I would assume it because I am a sexist pig. And because in matters of social intercourse I always assume that women hold the upper hand. But I repeat myself.
Because the stakes are lower for men, therefore plausible deniability is less important. I’m not saying it should be that way, but let’s face it: there are indeed two standards for using your sexuality (to whatever degree) to get ahead: one for men and one for women, cf. Bill Clinton vs. Sarah Palin.
I would also suggest that most men are disastrously bad at it when they do attempt plausible deniability. Constructing the social context in which flirting could occur but be ascribed to other motives seems beyond the skills of most men of my experience. Of course, I’m a computer scientist: most men of my experience, myself included, are somewhere other than “neurotypical” on the autism spectrum, so I don’t think my sample is representative. It’s like single women say about dating in Alaska: the odds are good, but the goods are odd.

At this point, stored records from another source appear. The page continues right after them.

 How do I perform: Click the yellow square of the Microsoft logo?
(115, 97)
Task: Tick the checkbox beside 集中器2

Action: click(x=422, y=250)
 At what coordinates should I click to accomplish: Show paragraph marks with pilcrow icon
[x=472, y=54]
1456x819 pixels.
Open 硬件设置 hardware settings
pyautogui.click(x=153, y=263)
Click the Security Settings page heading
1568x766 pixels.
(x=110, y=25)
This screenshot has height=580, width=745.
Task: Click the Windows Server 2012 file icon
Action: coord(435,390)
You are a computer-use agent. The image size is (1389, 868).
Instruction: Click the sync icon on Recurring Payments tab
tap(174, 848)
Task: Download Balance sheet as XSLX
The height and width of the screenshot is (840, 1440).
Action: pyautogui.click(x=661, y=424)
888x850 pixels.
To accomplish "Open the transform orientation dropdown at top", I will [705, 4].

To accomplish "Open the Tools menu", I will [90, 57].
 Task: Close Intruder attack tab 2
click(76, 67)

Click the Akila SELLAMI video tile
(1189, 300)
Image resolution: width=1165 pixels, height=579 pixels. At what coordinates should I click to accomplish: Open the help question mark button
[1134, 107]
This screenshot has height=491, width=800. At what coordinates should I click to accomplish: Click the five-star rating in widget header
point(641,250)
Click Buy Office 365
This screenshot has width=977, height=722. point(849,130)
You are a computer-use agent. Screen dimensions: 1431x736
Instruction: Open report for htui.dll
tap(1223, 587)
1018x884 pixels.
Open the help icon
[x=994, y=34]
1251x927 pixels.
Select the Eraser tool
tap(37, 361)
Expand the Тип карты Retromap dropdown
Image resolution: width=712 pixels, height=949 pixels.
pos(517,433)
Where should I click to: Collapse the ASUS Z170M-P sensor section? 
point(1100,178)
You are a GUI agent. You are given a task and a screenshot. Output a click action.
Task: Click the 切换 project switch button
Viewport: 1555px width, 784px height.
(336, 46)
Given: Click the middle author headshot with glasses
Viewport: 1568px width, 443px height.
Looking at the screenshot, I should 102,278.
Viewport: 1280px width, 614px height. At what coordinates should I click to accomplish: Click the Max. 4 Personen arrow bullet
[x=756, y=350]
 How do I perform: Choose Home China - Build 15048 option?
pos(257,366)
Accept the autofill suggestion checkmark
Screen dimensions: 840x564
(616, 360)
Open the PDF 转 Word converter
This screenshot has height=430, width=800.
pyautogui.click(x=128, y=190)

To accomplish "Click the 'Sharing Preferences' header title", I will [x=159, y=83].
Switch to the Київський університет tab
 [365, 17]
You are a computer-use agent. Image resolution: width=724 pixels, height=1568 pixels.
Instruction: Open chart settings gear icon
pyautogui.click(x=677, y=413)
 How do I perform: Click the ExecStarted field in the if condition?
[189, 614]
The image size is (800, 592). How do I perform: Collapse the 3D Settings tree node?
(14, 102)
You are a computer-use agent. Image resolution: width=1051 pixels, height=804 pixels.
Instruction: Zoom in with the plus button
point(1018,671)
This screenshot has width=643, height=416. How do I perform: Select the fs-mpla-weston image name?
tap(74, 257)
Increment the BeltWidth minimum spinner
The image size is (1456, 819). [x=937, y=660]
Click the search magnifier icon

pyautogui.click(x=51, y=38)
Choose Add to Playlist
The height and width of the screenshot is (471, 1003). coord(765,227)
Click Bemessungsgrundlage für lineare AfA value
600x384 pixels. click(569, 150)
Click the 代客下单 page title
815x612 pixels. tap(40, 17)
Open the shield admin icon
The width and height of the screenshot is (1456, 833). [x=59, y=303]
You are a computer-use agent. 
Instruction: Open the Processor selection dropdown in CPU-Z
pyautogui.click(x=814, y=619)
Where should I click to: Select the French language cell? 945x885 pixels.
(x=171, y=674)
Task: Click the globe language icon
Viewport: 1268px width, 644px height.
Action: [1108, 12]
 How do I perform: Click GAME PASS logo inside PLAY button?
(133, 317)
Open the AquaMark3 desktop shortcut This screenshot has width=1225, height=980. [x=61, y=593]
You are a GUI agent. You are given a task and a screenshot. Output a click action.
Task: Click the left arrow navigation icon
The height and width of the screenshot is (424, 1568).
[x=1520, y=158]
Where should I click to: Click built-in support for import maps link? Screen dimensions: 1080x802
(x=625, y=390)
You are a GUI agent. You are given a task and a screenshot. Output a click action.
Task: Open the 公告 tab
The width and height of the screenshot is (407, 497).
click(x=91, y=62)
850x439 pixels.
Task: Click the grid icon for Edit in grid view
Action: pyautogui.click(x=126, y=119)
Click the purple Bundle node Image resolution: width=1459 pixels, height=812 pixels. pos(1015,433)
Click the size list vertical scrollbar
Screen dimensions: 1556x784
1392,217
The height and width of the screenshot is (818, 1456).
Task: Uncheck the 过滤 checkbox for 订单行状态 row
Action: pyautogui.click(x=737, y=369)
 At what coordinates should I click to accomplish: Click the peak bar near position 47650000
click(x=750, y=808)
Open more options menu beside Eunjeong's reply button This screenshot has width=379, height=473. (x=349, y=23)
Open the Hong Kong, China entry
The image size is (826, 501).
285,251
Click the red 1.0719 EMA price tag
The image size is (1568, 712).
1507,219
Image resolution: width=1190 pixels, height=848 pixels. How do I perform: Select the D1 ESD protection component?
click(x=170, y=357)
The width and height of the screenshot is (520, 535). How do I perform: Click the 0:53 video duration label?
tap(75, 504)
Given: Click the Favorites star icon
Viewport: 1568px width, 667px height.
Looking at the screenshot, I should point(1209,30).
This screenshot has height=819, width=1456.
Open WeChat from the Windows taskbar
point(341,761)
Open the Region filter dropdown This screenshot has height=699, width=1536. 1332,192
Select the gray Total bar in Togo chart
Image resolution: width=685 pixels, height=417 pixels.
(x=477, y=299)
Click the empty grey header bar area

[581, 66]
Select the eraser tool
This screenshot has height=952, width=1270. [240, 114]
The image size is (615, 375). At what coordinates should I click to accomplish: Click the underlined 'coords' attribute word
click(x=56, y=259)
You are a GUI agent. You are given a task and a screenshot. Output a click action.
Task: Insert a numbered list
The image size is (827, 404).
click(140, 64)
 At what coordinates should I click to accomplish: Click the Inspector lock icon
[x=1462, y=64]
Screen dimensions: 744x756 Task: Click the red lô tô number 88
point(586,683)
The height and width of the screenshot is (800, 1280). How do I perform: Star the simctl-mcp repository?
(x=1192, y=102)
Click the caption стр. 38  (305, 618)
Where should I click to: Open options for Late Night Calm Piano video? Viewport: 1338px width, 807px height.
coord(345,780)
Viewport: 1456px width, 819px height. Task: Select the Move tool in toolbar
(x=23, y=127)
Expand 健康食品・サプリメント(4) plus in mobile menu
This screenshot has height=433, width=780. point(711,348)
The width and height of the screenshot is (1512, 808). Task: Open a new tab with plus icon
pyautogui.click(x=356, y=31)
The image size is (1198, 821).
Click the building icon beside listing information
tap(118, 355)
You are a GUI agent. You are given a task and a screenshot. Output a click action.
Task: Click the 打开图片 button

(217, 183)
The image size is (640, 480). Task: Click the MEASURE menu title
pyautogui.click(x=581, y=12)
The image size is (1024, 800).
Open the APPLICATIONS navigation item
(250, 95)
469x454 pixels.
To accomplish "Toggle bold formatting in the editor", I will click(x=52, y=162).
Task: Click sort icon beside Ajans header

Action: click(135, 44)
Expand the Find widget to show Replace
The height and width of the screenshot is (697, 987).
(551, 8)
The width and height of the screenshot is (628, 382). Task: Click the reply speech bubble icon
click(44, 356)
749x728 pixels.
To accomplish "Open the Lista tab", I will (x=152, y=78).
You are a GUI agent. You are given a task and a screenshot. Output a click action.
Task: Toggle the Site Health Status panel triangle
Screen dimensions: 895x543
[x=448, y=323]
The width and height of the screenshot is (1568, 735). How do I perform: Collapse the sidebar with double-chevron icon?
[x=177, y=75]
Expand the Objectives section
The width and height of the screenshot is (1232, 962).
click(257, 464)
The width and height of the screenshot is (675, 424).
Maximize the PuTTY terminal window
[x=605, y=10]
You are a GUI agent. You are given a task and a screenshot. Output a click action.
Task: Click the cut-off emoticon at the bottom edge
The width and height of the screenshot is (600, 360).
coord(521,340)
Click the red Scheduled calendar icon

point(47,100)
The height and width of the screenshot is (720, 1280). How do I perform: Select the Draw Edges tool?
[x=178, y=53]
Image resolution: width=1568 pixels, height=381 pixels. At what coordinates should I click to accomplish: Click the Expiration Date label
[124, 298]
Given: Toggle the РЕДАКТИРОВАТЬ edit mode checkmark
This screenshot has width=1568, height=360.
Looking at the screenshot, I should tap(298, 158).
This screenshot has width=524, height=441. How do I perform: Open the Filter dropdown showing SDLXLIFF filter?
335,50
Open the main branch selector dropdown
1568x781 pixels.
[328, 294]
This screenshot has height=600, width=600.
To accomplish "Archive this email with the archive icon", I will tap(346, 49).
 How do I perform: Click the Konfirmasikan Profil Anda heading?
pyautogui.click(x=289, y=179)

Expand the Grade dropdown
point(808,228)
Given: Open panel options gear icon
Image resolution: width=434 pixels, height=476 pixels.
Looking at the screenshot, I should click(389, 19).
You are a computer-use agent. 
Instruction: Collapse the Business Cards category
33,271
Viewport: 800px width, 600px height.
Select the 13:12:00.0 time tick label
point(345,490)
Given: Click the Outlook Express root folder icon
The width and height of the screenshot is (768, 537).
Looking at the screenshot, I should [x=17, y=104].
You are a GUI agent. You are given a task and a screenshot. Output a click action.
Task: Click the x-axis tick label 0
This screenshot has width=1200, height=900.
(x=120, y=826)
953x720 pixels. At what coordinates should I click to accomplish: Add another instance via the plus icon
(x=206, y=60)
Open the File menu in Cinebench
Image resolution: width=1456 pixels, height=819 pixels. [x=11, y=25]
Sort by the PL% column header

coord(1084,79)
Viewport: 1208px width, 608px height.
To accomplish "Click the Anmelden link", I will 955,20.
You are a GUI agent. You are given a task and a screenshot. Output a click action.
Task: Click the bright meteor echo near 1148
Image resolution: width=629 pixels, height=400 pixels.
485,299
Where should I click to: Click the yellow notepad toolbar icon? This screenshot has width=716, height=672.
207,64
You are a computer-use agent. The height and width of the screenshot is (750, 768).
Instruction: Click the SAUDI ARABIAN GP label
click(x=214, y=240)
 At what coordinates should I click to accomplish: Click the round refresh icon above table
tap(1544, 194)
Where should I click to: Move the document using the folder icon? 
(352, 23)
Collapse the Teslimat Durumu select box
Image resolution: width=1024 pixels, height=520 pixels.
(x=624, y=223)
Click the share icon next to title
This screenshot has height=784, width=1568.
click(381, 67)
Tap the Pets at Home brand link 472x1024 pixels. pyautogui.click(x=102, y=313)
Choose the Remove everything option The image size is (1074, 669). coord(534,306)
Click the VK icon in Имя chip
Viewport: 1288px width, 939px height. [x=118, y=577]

Huh, I thought that was a Carnegie Mellon thing.
Too bad I’ve fallen out of touch with the first woman I asked out after moving to LA: a Carnegie Mellon Computer Science grad sufficiently beautiful to have found it advantageous to dye her natural blonde hair brown in order to be taken seriously, and who referred to my side of the 10th floor of the World Bank building on Wilshire Blvd., where Activision was located at the time, as “The Wall of Testosterone.” I’ll bet she has some stories to tell.
So long as your wife agrees this denial is plausible, that’s good enough for me.
Wait, did you think I was claiming plausible deniability? I’m a flirt. There’s no denial involved, plausible or otherwise!
What a shame you’re not also a talking cat. Then we’d have just the kind of interesting personality I could actually write about.